Si bien el psychokiller es un leitmotiv frecuente en Drnaso desde Virgin Mary – inspirada en el secuestro y tortura de una compañera de instituto – en Sabrina esta demencia se encuadra en la psicosis paranoica. Porque no hay un solo personaje que se libre de la paranoia: Teddy como oyente del programa de radio, la obsesión atómica de Calvin encarnada en su búnker doméstico, el asedio a la hermana de Sabrina por parte de la medios de comunicación… Drnaso confiesa que este tono apocalíptico proviene de su propio miedo a la vulnerabilidad manifestado en sueños recurrentes sobre el secuestro de su, por entonces novia, hoy esposa. Partiendo de los abusos sexuales que el autor sufrió durante la infancia, Sabrina quizás sea un elaborado ejercicio de perdón al padre. Ante el colapso de la autoridad socio-simbólica en los no-lugares postmodernos, la racionalización extrema o el delirio paranoide son preferibles a la falta de sentido.

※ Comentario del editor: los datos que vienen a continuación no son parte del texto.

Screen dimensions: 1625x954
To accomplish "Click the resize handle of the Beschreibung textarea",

En conclusión, a nuestro juicio, Sabrina es una obra maestra, si tal etiqueta romántica se sostiene en el universo que describe. Por su cohesión gráfica y narrativa, la historieta de Drnaso es una obra-de-arte-total que apunta desde el trauma personal a los males colectivos de la sociedad contemporánea, tal como él mismo declara en una entrevista a Libération:

En general, tengo la impresión de que los estadounidenses ya no tienen ninguna esperanza, que sienten que se están aprovechando de ellos y que estas emociones, combinadas con una pérdida de fe en las instituciones, están provocando cosas desagradables. Algo se está rompiendo. Pero cuanto más lo pienso, más me parece que es una especie de repetición histórica, que Estados Unidos está llegando a un fin de ciclo.[4]

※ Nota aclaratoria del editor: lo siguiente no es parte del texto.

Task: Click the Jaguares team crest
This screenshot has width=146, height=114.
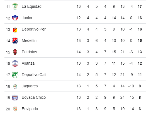Action: pos(15,86)
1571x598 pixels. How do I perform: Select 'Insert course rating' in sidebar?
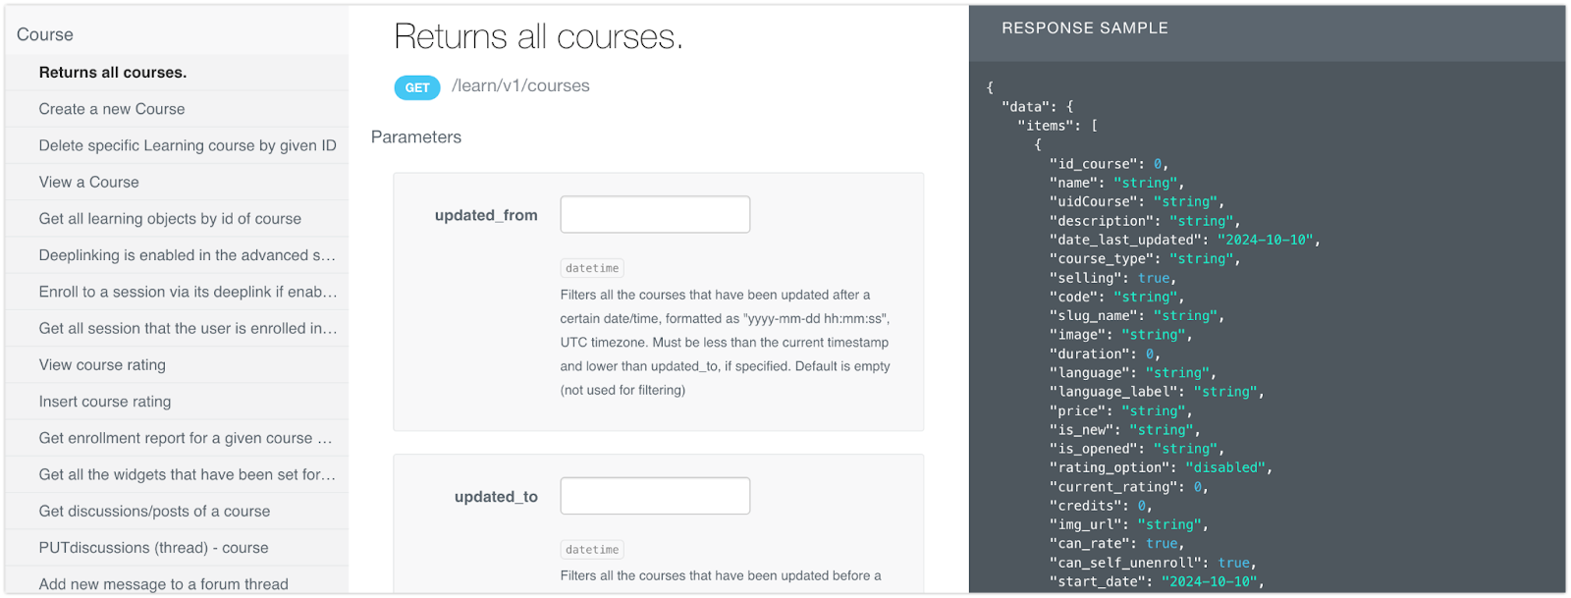tap(105, 402)
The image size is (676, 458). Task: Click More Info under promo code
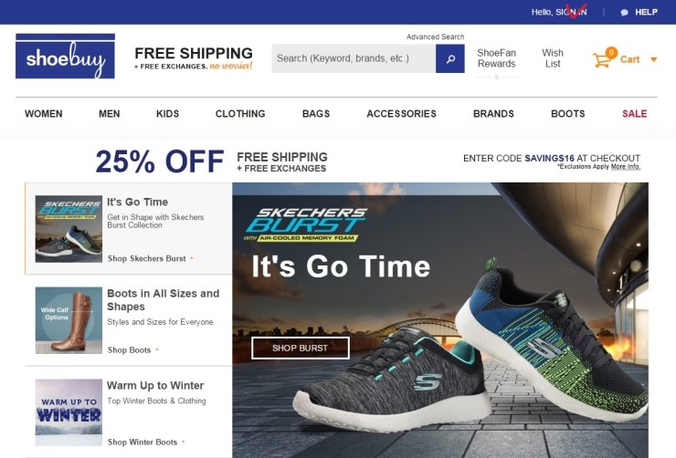626,167
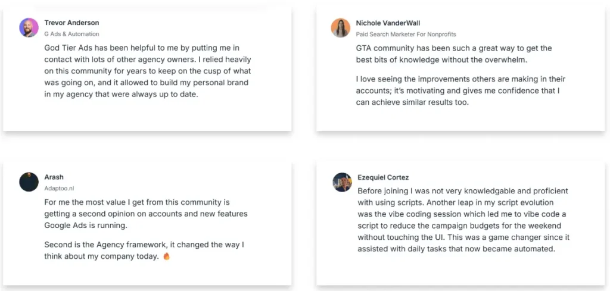610x291 pixels.
Task: Click Nichole VanderWall's profile photo
Action: point(340,27)
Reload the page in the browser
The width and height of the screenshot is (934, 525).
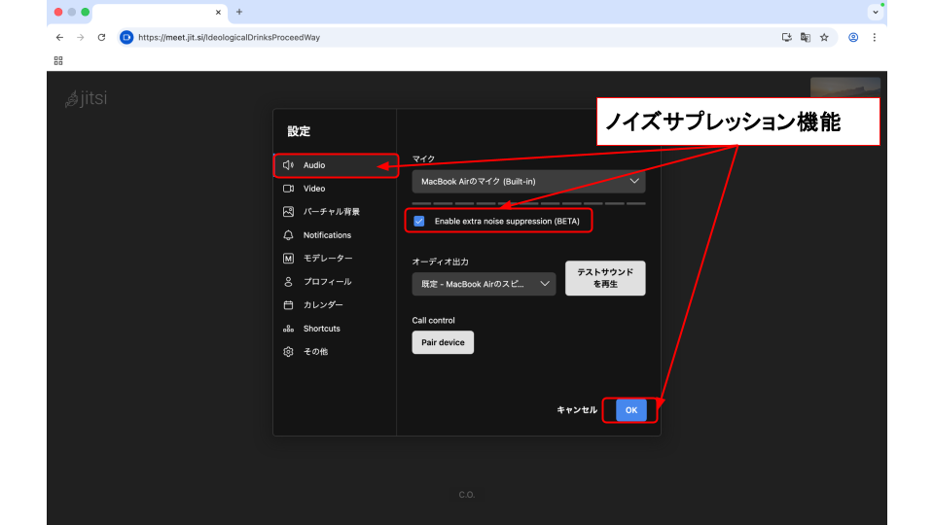point(101,38)
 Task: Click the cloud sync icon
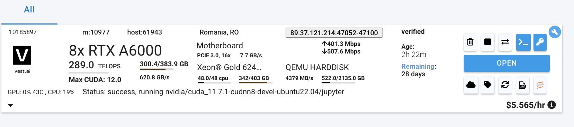[x=471, y=85]
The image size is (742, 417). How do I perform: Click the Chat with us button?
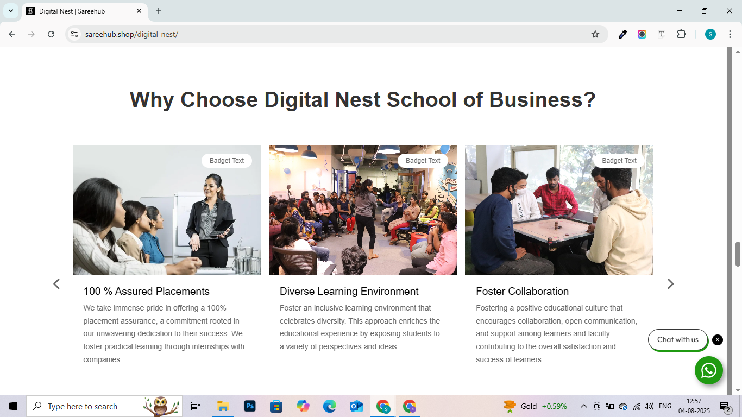click(x=677, y=340)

[1] ILLOUZ, Eva (2007) Intimidades congeladas: las emociones en el capitalismo, Buenos Aires: Katz, p. 117.

[2] AULT, Donald. “Imagetextuality: “Cutting Up” Again, pt. III.” en  ImageTexT: Interdisciplinary Comics Studies. 1.1 (2004). Disponible online el 14-III-2019 en <http://www.english.ufl.edu/imagetext/archives/v1_1/ault/index.shtml>.

[3] ILLOUZ, Eva (2010) La salvación del alma moderna: Terapia, emociones y la cultura de la autoayuda, Buenos Aires: Katz, p. 181.